Render all of the data below as a numbered list, omitting any blank lines.

** begin Stored records **

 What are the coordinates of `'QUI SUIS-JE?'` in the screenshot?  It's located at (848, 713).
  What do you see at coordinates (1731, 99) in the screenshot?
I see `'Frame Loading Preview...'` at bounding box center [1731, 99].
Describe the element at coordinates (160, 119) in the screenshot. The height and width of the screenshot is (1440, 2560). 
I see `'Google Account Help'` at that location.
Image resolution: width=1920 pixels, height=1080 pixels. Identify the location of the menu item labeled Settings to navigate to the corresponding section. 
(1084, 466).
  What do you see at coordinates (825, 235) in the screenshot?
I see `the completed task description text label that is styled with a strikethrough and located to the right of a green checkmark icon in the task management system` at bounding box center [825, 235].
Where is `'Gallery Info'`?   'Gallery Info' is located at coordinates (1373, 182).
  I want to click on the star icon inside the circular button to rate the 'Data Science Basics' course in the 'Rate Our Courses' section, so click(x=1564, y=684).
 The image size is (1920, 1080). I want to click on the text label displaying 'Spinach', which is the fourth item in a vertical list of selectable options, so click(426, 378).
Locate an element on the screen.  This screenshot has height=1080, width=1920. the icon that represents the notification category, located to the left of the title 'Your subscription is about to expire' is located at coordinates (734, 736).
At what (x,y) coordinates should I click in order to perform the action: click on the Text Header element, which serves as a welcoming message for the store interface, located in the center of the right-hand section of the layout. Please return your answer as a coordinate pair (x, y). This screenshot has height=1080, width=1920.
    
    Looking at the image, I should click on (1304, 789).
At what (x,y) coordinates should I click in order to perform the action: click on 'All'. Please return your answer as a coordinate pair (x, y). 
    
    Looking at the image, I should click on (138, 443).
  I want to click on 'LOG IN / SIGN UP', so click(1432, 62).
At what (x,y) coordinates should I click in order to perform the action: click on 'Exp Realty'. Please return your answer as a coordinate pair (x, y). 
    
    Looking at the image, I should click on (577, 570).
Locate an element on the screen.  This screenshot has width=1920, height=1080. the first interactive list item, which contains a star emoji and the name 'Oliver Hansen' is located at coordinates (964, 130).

** end Stored records **

Complete output:
1.  What are the coordinates of `'QUI SUIS-JE?'` in the screenshot?  It's located at (848, 713).
2.   What do you see at coordinates (1731, 99) in the screenshot?
3. I see `'Frame Loading Preview...'` at bounding box center [1731, 99].
4. Describe the element at coordinates (160, 119) in the screenshot. The height and width of the screenshot is (1440, 2560). 
5. I see `'Google Account Help'` at that location.
6. Image resolution: width=1920 pixels, height=1080 pixels. Identify the location of the menu item labeled Settings to navigate to the corresponding section. 
7. (1084, 466).
8.   What do you see at coordinates (825, 235) in the screenshot?
9. I see `the completed task description text label that is styled with a strikethrough and located to the right of a green checkmark icon in the task management system` at bounding box center [825, 235].
10. Where is `'Gallery Info'`?   'Gallery Info' is located at coordinates (1373, 182).
11.   I want to click on the star icon inside the circular button to rate the 'Data Science Basics' course in the 'Rate Our Courses' section, so click(x=1564, y=684).
12.  The image size is (1920, 1080). I want to click on the text label displaying 'Spinach', which is the fourth item in a vertical list of selectable options, so click(426, 378).
13. Locate an element on the screen.  This screenshot has height=1080, width=1920. the icon that represents the notification category, located to the left of the title 'Your subscription is about to expire' is located at coordinates (734, 736).
14. At what (x,y) coordinates should I click in order to perform the action: click on the Text Header element, which serves as a welcoming message for the store interface, located in the center of the right-hand section of the layout. Please return your answer as a coordinate pair (x, y). This screenshot has height=1080, width=1920.
15.     Looking at the image, I should click on (1304, 789).
16. At what (x,y) coordinates should I click in order to perform the action: click on 'All'. Please return your answer as a coordinate pair (x, y). 
17.     Looking at the image, I should click on (138, 443).
18.   I want to click on 'LOG IN / SIGN UP', so click(1432, 62).
19. At what (x,y) coordinates should I click in order to perform the action: click on 'Exp Realty'. Please return your answer as a coordinate pair (x, y). 
20.     Looking at the image, I should click on (577, 570).
21. Locate an element on the screen.  This screenshot has width=1920, height=1080. the first interactive list item, which contains a star emoji and the name 'Oliver Hansen' is located at coordinates (964, 130).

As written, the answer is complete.